More schemes are upgrading the software they use in line with auto-enrolment and new guidelines issued by the Pensions Regulator to improve the accuracy of member data. 

The £3.1bn fund began rolling out the payroll software package in March and April of this year. 

[It] has enabled us to obtain all the data from payroll extracts and upload [them] without human interference

“[The package] has enabled us to obtain all the data from payroll extracts and upload [them] to the pension system without human interference,” said Geoff Cleak, pension benefits manager at the fund.

The data error risk has been reduced and consistent information is uploaded to the administration system on a monthly basis, Cleak said.

Though it is expected to help with auto-enrolment from an employer’s point of view, the implementation is part of a planned move towards 100 per cent electronic data submission by employers by April 2014.

The system is used by larger employers with 5,000 or more members, with Bristol City Council being the largest employer using it.

More and more large companies are implementing flexible benefit systems to collect member data, according to Roger Higgins, partner at consultancy KPMG.

Many larger employers have systems that are reasonably outdated and therefore have required different older arrangements, such as payroll and their SAP system, to be connected, he said.

Auto-enrolment has been the catalyst for many employers upgrading the systems they use to collate member data, Higgins said.

“If you didn’t have a staging date coming up you might put it off a bit longer,” he added.

Legislative requirements as well as needing to keep up with the industry as a whole were equal drivers for schemes updating their systems, said Paul Latimer, partner at consultancy Barnett Waddingham.
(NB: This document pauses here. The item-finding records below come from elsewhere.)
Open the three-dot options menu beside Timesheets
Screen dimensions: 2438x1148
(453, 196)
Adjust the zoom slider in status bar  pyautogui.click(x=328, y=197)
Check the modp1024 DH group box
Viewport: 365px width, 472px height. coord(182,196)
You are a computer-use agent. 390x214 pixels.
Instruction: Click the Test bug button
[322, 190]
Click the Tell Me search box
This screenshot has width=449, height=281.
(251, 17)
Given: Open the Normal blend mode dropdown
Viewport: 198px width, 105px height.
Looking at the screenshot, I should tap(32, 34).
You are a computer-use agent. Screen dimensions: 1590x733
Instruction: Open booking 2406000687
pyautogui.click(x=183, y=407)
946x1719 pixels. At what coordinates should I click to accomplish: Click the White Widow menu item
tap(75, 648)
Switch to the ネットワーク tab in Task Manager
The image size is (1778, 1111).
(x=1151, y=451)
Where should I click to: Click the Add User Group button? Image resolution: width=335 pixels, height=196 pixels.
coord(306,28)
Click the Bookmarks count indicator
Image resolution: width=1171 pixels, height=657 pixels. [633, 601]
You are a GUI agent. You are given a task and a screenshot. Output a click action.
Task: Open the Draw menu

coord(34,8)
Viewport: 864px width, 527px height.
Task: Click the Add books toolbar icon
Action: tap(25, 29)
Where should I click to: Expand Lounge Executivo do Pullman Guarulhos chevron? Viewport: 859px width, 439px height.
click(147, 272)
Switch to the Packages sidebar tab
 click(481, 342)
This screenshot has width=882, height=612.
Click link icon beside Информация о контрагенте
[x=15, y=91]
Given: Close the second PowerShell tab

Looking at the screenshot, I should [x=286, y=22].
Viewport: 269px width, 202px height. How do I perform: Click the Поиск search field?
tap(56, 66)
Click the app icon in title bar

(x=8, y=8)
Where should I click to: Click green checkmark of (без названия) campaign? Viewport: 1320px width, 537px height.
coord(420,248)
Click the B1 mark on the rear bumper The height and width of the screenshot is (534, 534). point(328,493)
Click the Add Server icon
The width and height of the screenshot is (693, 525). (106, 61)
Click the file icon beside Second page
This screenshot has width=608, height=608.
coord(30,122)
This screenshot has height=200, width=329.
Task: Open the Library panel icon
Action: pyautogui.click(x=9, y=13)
“There are systems for auto-enrolment, but you would still want to integrate that with your [existing] system,” he said.

Latimer said schemes were more frequently questioning how much investment has been made into the data gathering systems they use.

The best arrangements will have a single point of data entry, which includes information from HR, pensions and other flexible benefits, said Higgins.

“Ideally you would have a system where you only enter data once and verify it right at the start,” he said.

This type of system will help keep all member data up to date as changes will only need to be entered once.